= Exercise aim =
Search the entries below for the string "agent" and copy the lines that hold it.

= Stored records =

>>>

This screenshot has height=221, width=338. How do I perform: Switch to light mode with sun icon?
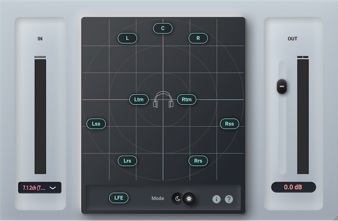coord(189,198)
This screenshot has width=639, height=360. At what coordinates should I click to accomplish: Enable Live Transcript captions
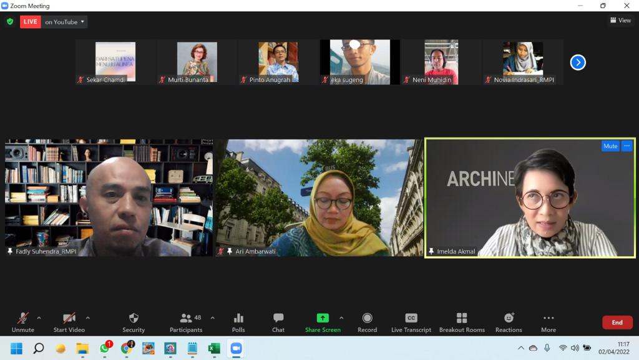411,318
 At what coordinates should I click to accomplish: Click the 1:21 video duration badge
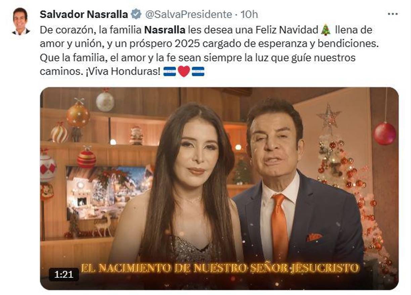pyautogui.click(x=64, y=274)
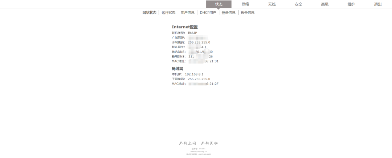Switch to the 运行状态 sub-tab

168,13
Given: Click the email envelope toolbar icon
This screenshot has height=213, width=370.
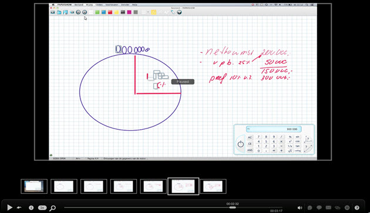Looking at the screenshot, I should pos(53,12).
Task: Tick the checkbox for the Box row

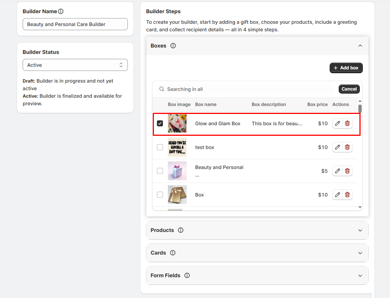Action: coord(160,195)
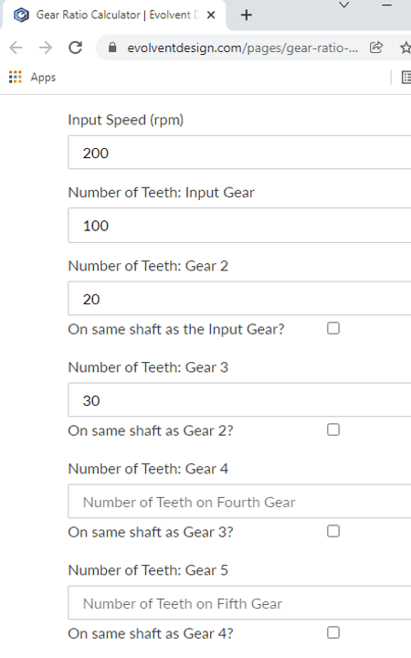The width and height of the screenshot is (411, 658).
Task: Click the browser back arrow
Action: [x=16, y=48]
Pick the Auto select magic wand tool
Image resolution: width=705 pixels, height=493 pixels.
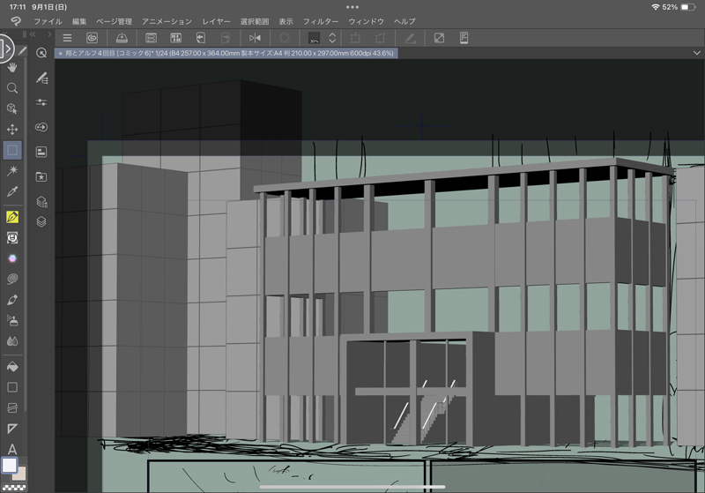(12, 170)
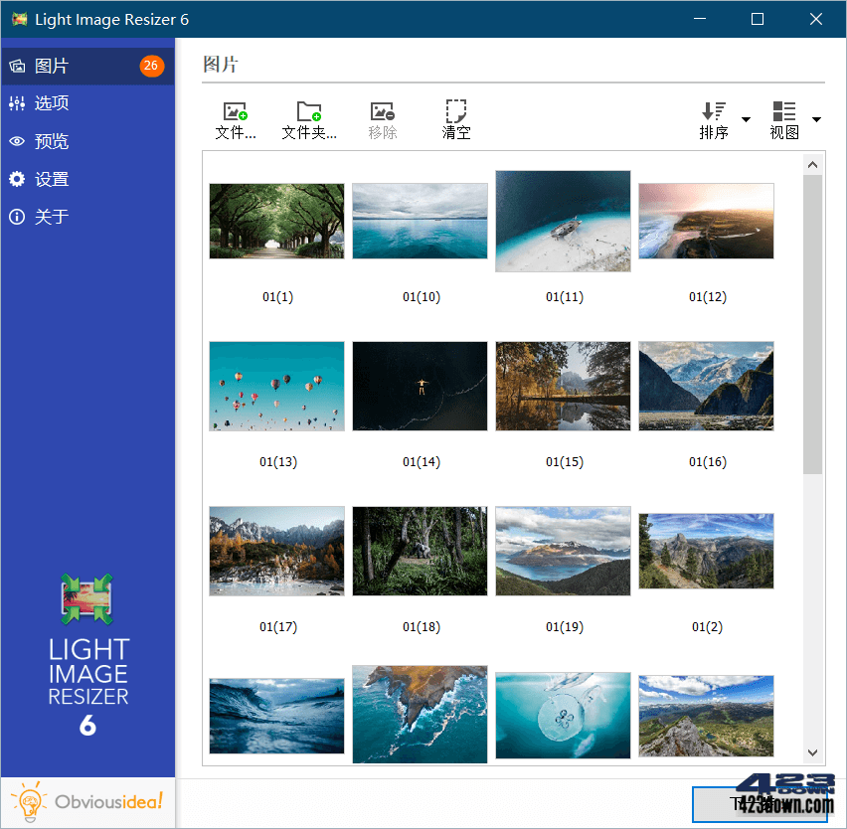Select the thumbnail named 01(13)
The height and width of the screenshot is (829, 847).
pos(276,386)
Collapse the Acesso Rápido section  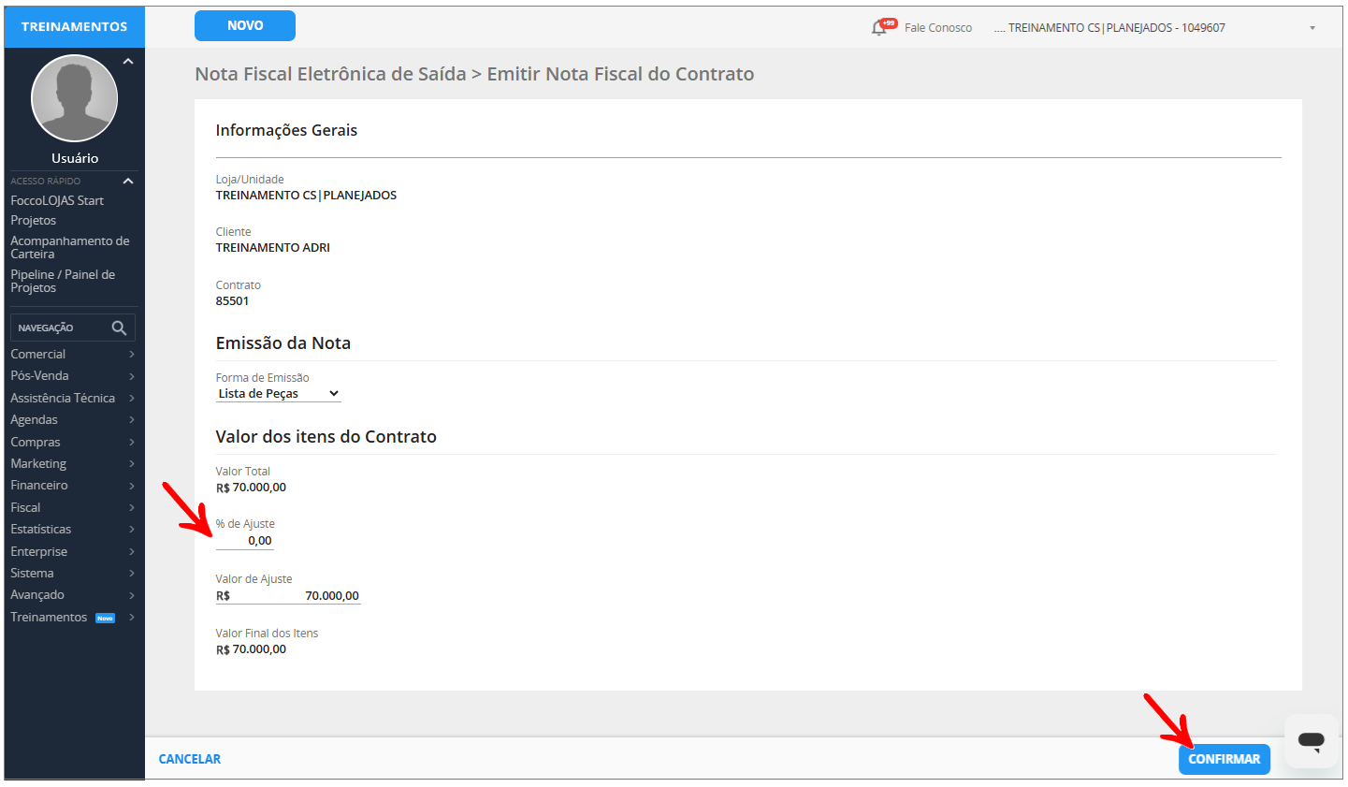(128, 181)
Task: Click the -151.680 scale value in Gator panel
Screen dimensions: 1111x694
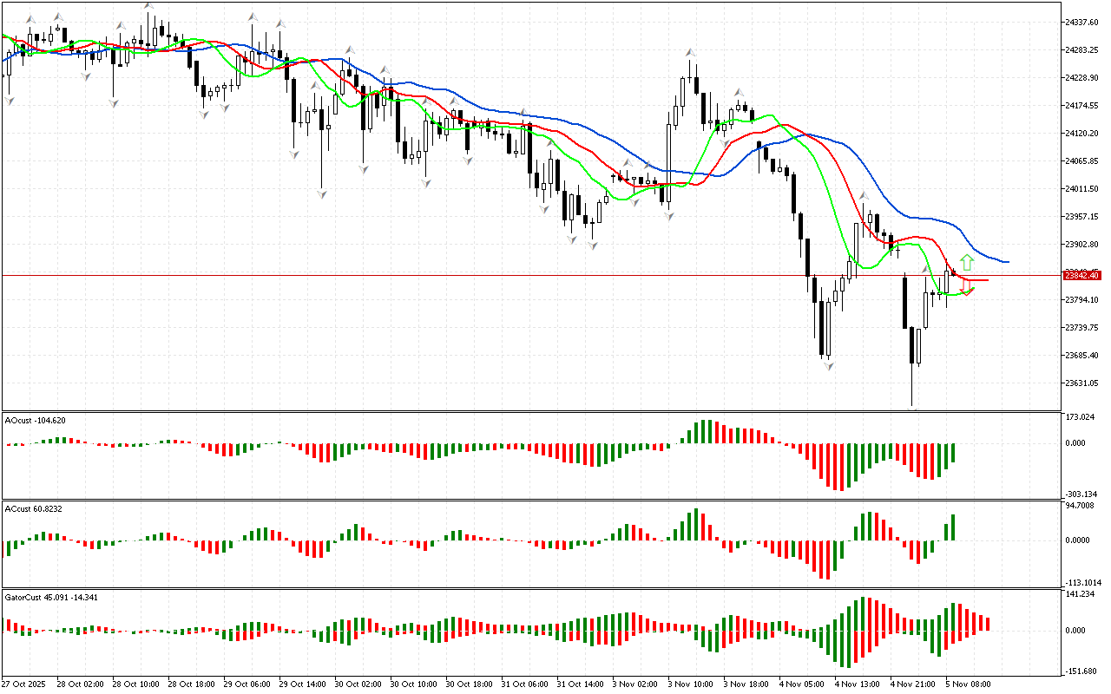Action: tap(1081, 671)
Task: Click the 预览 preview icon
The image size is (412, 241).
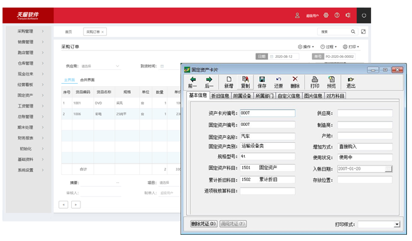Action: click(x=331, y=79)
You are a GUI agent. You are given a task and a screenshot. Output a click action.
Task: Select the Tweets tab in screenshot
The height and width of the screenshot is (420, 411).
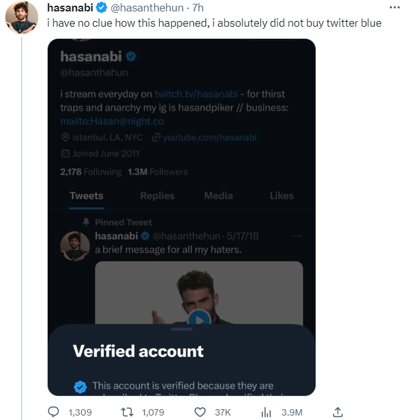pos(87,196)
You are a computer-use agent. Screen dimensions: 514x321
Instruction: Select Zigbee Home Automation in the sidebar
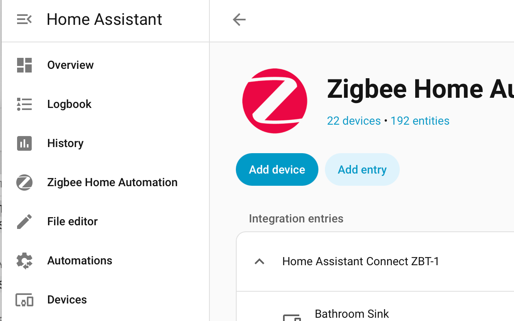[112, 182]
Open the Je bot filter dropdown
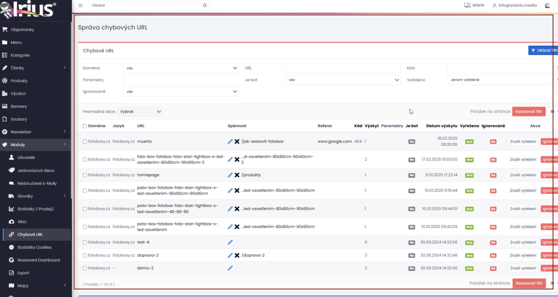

<<<

= Answer section =
You are a GUI agent. You are given a task and a screenshot. Output a click action.
You are a computer-use agent. Screen dimensions: 514x321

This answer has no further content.